11. The method of claim 10, wherein the generating includes:
computing a plurality of coherograms from the plurality of signals, each coherogram corresponding to a different pair of nodes.
12. The method of claim 1, further comprising:
analyzing data flow between the pair of nodes using the similarity information.
13. The method of claim 7, further comprising:
analyzing data flow among the nodes in the network using the different coherence values.
14. A method of processing communication signals, comprising:
associating the signals into pairs of the signals;
computing a plurality of coherence data from the pairs of the signals;
combining the plurality of coherence data in time sequence to form a plurality of coherograms containing the coherence data; and
analyzing the plurality of coherograms to derive information about data flow.
15. The method of claim 14, wherein the computing includes:
generating each of the coherence data using a cross spectral density of the pair of signals.
16. The method of claim 15, wherein the generating includes:
obtaining a coherence of the pair of signals using the cross spectral density of the pair of signals.
17. The method of claim 14, wherein each of the coherograms corresponds to a different pair of the signals.

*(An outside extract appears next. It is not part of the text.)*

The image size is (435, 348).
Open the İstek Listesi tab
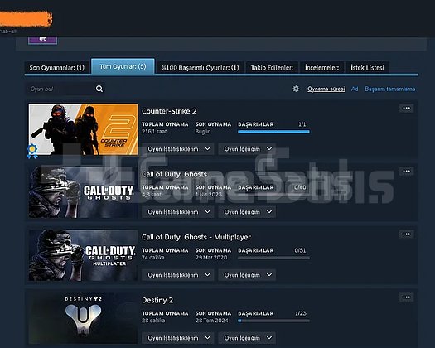367,68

18. The method of claim 17, wherein the analyzing includes:
determining that the data flow has changed when a distinct change occurs in one or more of the coherograms.
19. A method of processing a plurality of communication signals obtained from a respective plurality of different nodes in a network, comprising:
computing a plurality of coherence data from different pairs of the signals;
generating a plurality of coherence band values for at least two frequency bands within the coherence data; and
combining the plurality of coherence band values in time sequence to form a plurality of coherence band level data.
20. The method of claim 19, wherein each coherence band level data corresponds to a different pair of nodes in the network.
21. The method of claim 19, further comprising:
analyzing the plurality of coherence band level data to derive information about data flow among the different nodes in the network.
22. The method of claim 21, wherein the information about data flow includes information about how data traffic in the at least two frequency bands is routed among the nodes in the network.
23. A computer-readable medium that stores instructions executable by one or more processors to perform a method for processing a signal, comprising:
instructions for computing a plurality of coherence data from different pairs of the signals;
instructions for combining the plurality of coherence data in time sequence to form a plurality of coherograms containing the coherence data; and
instructions for analyzing the plurality of coherograms to derive information about data flow.
24. The computer-readable medium of claim 23, wherein the instructions for analyzing include:
instructions for determining that the data flow has changed when a distinct change occurs in one or more of the coherograms.
25. A communication tap in a network, comprising:
means for obtaining time of arrival information for chunks of data in the network;
means for constructing a plurality of signals to represent the time of arrival information at respective nodes in the network; and
means for processing a pair of the plurality of signals to obtain cross spectral density or coherence information about data flow between a corresponding pair of nodes.
26. The communication tap of claim 25, further comprising:
means for analyzing data flow between the pair of nodes using the similarity information.
27. A method of processing communication signals, comprising:
associating the signals into pairs of the signals;
computing a plurality of cross spectral density data from the pairs of the signals;
combining the plurality of cross spectral density data in time sequence to form a plurality of data structures containing the cross spectral density data; and
analyzing the plurality of data structures to derive information about data flow.